» Tarefas a fazer:
1/ Cite do texto sobre bots tudo o que vai de "Ao longo dos" até "se tornaram importantes?".
2/ De acordo com o texto sobre bots, como se chamava a assistente com que se podia testar a conexão e o áudio no Skype?

» Trecho do documento:
————
Autor: Luiz Piovesana
Lembra-se quando, há uns seis ou sete anos, você poderia testar sua conexão e configuração de áudio no Skype fazendo uma chamada com a Echo, a “assistente amigável”?
Em 2009, isso certamente chamou a minha atenção. Afinal, era um sistema automático, focado em te ajudar a resolver um problema de configuração no software. Nada de menus ou páginas de FAQ. Naqueles dias, parecia incrivelmente simples: uma ideia que poderia ser copiada!
Ao longo dos anos, a preocupação dos times em design cresceu muito, puxada por um cuidado cada vez maior com a experiência do usuário, dando poder a quem está usando – e não a quem está criando. Em 2009, quando o parâmetro de design ainda se limitava primariamente à interface visual, um assistente como a Echo (que não tinha nem cara, apenas uma voz) era o próximo passo natural.
Felizmente, a Internet evoluiu. Design é obrigação nos produtos de hoje. E enquanto a Echo ainda não tem cara, outros assistentes amigáveis se tornaram muito mais inteligentes, charmosos e interessantes. Temos a Siri da Apple, a Cortana da Microsoft e o assistente do Google, lançado esse ano. Mas o que realmente são esses assistentes? Eles realmente compõem alguma “classe” de softwares? O que eles têm em comum? Ou, dando um passo atrás, de onde vieram e por que se tornaram importantes?
Em linhas gerais, um bot é apenas um software que realiza a função de ser uma interface entre um software ou sistema e o usuário humano. Isso é, da mesma forma que menus, botões e telas são importantes em qualquer sistema user-friendly, um bot usa linguagem natural humana, ajudando o usuário a navegar e tirar o máximo proveito de um software.
————
» Material fornecido:
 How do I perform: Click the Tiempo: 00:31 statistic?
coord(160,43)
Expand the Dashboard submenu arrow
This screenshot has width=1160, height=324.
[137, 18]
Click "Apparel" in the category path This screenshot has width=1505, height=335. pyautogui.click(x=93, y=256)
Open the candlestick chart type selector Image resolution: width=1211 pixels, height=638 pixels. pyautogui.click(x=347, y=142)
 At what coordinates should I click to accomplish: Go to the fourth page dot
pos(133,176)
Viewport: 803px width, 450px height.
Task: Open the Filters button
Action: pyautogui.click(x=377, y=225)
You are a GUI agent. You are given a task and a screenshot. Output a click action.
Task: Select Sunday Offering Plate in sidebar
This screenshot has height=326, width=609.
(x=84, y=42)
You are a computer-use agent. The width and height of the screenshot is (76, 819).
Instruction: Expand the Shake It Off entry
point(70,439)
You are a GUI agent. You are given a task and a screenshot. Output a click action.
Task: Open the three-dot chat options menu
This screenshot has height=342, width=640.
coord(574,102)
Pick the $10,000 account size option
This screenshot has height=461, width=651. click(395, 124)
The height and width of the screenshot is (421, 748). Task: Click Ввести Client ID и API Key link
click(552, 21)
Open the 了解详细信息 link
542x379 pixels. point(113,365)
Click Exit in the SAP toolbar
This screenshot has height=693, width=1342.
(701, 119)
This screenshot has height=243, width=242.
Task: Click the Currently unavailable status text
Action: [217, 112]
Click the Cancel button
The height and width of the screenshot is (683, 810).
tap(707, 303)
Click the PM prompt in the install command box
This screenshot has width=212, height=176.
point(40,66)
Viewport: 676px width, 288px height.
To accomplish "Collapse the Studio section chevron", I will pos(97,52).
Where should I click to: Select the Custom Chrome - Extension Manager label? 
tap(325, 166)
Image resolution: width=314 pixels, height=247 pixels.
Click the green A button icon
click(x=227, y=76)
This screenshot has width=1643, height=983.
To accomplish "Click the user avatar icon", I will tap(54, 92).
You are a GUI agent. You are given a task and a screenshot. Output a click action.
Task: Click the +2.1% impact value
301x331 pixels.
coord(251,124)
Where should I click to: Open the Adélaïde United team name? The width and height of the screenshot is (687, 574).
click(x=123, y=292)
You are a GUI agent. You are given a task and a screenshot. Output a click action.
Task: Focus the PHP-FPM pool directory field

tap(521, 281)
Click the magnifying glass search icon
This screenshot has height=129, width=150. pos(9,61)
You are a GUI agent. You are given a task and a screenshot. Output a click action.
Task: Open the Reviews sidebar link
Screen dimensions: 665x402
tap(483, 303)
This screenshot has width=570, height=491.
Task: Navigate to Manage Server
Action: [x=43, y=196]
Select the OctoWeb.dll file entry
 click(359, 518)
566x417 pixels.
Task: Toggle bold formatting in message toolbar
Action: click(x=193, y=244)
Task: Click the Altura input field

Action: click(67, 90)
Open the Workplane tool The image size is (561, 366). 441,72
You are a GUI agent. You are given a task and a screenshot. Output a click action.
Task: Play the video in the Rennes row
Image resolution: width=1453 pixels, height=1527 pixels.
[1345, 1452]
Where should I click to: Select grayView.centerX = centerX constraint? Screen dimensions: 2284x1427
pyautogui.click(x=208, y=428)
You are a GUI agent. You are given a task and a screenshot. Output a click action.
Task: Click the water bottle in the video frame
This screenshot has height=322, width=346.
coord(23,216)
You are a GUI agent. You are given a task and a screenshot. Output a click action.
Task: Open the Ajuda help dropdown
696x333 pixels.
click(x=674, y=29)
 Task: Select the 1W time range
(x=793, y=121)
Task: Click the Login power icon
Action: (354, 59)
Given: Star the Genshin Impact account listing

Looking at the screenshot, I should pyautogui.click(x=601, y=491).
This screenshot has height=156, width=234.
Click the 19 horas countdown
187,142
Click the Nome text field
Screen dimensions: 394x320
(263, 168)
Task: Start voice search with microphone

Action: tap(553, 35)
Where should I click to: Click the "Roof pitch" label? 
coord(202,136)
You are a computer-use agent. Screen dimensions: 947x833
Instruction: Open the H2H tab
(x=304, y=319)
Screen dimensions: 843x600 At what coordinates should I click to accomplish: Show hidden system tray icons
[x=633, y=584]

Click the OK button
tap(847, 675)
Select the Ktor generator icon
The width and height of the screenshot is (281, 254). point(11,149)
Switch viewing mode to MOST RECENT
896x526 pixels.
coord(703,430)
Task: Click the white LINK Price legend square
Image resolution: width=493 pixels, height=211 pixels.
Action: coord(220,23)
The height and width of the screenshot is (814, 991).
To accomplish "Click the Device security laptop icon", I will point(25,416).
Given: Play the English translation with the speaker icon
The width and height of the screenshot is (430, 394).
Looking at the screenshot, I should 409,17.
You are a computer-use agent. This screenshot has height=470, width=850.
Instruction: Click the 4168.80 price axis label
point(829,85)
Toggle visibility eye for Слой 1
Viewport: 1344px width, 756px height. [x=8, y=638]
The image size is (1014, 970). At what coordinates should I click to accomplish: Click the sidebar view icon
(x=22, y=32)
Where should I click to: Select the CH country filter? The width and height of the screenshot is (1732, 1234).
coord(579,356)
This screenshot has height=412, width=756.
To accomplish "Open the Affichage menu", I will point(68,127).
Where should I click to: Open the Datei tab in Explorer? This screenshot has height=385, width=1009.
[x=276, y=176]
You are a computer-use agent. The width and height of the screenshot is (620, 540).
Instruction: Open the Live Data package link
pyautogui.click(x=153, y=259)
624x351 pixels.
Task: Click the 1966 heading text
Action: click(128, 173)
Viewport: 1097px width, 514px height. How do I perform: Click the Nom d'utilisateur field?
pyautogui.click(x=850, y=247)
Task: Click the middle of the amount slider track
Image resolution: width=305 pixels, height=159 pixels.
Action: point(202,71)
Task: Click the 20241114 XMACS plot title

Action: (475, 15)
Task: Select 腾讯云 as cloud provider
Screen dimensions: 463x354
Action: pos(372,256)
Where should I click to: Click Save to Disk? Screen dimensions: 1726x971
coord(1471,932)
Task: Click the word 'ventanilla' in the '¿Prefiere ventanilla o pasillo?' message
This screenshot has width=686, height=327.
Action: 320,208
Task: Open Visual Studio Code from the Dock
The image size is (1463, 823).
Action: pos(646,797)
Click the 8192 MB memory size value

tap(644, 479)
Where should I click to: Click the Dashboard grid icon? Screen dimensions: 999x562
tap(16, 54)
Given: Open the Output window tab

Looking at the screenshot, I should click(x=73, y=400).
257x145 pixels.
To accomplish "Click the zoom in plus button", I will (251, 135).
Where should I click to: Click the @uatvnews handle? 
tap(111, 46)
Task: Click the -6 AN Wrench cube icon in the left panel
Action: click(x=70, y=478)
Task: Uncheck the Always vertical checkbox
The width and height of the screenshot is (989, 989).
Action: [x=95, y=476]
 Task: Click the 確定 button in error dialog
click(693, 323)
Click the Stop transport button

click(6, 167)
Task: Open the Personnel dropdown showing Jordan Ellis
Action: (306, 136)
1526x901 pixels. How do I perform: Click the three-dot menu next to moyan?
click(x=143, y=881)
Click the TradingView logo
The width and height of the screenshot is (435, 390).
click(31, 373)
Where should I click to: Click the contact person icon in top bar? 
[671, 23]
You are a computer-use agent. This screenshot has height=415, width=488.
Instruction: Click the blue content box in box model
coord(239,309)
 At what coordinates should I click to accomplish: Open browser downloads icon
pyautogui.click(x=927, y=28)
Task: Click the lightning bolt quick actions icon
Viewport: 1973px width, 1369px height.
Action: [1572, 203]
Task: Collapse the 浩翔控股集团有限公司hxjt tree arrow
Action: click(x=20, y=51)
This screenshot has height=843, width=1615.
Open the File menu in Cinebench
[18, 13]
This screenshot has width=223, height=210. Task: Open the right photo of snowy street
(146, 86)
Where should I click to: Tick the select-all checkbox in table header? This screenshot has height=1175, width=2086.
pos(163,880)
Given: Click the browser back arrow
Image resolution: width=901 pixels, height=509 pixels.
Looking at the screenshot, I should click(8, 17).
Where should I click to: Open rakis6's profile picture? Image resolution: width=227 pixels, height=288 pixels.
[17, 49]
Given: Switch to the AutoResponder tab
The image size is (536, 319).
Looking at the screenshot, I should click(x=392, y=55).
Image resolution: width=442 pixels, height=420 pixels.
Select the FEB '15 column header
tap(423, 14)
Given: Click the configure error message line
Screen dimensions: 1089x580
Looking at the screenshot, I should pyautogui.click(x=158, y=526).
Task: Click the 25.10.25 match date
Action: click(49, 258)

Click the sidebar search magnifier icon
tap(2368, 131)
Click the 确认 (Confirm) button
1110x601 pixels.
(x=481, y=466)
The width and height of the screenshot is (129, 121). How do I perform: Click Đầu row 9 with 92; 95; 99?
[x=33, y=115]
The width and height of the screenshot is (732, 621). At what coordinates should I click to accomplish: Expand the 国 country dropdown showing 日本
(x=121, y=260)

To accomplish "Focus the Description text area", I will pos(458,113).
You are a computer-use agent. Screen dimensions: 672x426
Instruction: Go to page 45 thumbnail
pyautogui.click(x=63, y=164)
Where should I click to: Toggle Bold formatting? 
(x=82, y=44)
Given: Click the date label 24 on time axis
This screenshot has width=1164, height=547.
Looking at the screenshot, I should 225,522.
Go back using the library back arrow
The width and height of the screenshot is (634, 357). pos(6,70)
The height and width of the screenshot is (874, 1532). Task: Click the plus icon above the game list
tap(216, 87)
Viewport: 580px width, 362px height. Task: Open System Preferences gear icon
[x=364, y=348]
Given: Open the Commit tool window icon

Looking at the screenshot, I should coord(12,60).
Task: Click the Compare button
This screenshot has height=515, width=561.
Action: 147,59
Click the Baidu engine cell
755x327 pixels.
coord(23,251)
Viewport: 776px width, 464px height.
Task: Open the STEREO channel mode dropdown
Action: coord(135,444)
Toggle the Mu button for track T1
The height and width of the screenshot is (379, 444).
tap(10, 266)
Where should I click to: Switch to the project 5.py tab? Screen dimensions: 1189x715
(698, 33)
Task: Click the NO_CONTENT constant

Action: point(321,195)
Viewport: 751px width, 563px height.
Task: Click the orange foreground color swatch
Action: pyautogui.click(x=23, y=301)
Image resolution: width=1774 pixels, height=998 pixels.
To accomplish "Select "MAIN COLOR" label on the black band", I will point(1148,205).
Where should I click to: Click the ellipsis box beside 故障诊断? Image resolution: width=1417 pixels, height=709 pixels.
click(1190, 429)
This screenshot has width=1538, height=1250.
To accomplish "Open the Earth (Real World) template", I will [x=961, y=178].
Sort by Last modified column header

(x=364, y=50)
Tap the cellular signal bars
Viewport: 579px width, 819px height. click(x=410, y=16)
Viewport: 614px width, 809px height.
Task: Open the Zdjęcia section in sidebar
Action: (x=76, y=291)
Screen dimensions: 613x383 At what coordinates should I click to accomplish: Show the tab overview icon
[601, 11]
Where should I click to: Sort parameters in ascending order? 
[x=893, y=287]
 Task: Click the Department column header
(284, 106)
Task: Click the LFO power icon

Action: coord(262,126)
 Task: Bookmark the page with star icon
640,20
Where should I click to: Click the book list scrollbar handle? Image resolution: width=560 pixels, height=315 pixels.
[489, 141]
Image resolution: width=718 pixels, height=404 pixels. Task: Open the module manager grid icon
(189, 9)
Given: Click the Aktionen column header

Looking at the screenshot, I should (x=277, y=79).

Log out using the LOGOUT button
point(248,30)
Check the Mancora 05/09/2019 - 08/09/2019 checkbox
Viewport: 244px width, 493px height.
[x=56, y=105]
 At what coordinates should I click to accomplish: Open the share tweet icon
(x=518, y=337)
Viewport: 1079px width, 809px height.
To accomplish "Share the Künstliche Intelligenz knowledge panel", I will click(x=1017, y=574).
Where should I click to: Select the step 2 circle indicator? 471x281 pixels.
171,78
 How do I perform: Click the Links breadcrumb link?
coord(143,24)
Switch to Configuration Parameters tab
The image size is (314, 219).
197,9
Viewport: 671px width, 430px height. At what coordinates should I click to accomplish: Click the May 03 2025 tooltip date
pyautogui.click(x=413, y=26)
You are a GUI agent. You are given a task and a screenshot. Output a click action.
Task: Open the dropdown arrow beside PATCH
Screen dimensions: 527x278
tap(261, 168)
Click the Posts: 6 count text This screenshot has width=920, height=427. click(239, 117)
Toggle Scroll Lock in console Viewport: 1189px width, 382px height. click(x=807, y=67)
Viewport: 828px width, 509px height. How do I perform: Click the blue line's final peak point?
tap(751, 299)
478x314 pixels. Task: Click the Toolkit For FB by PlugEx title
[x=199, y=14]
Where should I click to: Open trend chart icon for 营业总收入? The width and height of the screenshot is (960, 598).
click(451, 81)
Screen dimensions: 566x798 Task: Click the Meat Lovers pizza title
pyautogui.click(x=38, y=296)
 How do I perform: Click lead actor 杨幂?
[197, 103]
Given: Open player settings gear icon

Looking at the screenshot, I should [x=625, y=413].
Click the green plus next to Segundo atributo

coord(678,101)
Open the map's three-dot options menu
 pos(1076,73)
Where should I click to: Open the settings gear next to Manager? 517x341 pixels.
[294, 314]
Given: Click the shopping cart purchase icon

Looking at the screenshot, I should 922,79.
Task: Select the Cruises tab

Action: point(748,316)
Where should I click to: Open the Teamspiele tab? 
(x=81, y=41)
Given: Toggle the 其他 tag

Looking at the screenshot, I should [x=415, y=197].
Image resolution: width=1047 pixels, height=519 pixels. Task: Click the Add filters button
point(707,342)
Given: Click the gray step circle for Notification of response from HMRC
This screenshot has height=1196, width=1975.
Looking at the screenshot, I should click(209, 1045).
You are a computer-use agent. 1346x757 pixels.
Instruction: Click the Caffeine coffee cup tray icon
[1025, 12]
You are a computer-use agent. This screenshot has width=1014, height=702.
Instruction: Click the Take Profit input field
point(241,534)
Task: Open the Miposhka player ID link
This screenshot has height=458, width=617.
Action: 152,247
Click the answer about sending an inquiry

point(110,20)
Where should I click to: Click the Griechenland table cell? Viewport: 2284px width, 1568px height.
————
» Respostas das tarefas:
1/
Ao longo dos anos, a preocupação dos times em design cresceu muito, puxada por um cuidado cada vez maior com a experiência do usuário, dando poder a quem está usando – e não a quem está criando. Em 2009, quando o parâmetro de design ainda se limitava primariamente à interface visual, um assistente como a Echo (que não tinha nem cara, apenas uma voz) era o próximo passo natural.
Felizmente, a Internet evoluiu. Design é obrigação nos produtos de hoje. E enquanto a Echo ainda não tem cara, outros assistentes amigáveis se tornaram muito mais inteligentes, charmosos e interessantes. Temos a Siri da Apple, a Cortana da Microsoft e o assistente do Google, lançado esse ano. Mas o que realmente são esses assistentes? Eles realmente compõem alguma “classe” de softwares? O que eles têm em comum? Ou, dando um passo atrás, de onde vieram e por que se tornaram importantes?

2/ Echo.